In the intention to treat cohort, including 43 patients who underwent leukapheresis, the mOS from leukapheresis to death was 12 months (95% CI, 8 to NE). In the as-treated cohort, the mOS from leukapheresis to death was 26 months (95% CI, 12 to NE). In addition, the mOS from infusion to death in our as-treated cohort of 34 patients who underwent CAR T-cell therapy was 13 months (95% CI, 8 to NE), and the 12-month cumulative incidence of death was 47.0% (95% CI, 26.4-61.9; Figure 2B). Among those with relapsed pPCL, the mOS was NE (95% CI, 6 to NE), whereas it was 6 months (95% CI, 2 to NE) among patients with sPCL (Figure 3B; supplemental Table 6). The 12-month cumulative incidence of death for patients with relapsed pPCL and sPCL were 28.6% (95% CI, 11.8-59.4) and 72.7% (95% CI, 46.1-93.5), respectively (supplemental Table 5).

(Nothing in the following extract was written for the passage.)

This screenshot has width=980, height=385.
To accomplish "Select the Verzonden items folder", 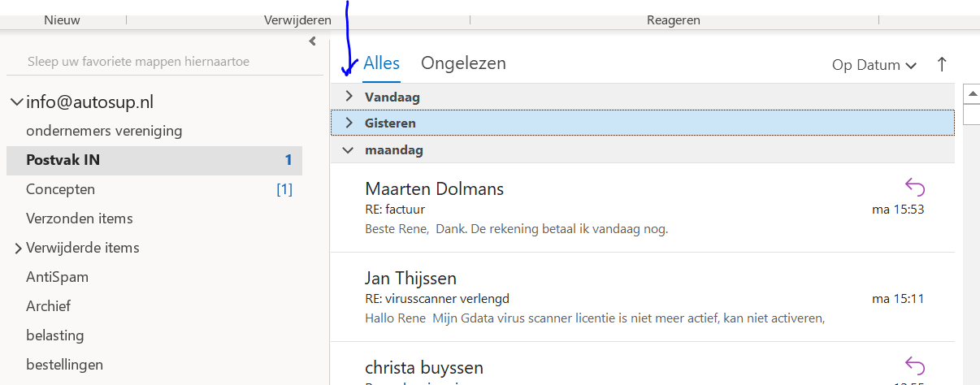I will [x=79, y=218].
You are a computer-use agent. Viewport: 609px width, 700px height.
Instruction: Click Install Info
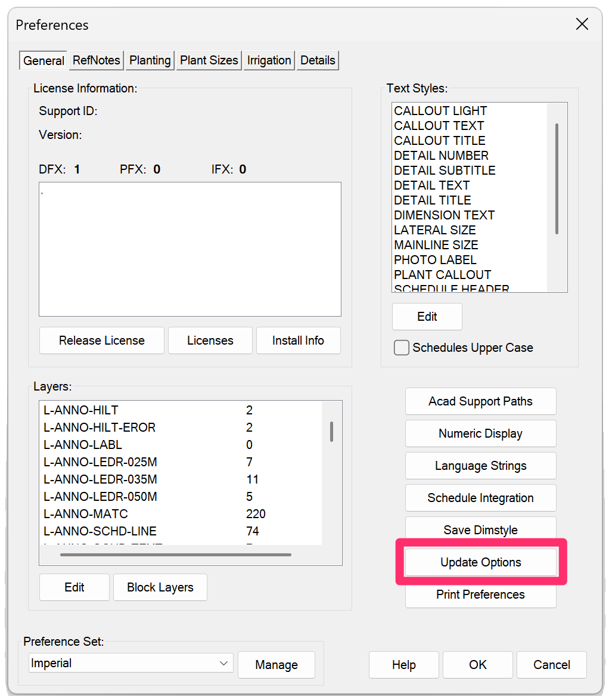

In patients treated with ide-cel, the mOS was 9 months (95% CI, 6 to NE) and was NE (95% CI, 5 to NE) for those treated with cilta-cel (Figure 4B; supplemental Table 6). By 12 months, the cumulative incidence of death for patients who received ide-cel was 58.6% (95% CI, 37.9-80.4) and 29.9% (95% CI, 12.4-61.5) for patients who received cilta-cel (supplemental Table 5). The mOS for patients with relapsed pPCL treated with either ide-cel or cilta-cel was NE.

In the cohort previously exposed to a BCMA-targeting agent before receiving ide-cel or cilta-cel, 1 patient who received ide-cel died during the study follow-up time at 4 months after infusion secondary to disease progression. The remaining 2 patients, both treated with cilta-cel, were still alive at 15 and 20 months after infusion.

Our univariate analysis showed that patients treated with cilta-cel had a 0.42-fold risk (95% CI, 0.13-1.29) of death when compared with patients treated with ide-cel. Patients with sPCL had a 2.89-fold risk (95% CI, 0.94-8.92) of death when compared with patients with relapsed pPCL. Similarly, patients with an ECOG score of ≥2 had a 6.89-fold risk (95% CI, 1.44-32.9) of death when compared with patients with an ECOG score of <2 at lymphodepletion (supplemental Table 8; supplemental Figure 3B). Furthermore, the mOS was similar in patients with and without t(11;14).

In the multivariate analysis, as previously described, patients with sPCL had a 2.19-fold risk (95% CI, 0.48-9.98) of death when compared with patients with relapsed pPCL. Patients treated with cilta-cel had a 0.54-fold risk (95% CI, 0.14-2.05) of death when compared with patients who received ide-cel. In the sensitivity analysis, patients with sPCL had a 2.27-fold risk (95% CI, 0.45-11.46) for death when compared with those with relapsed pPCL (Table 3).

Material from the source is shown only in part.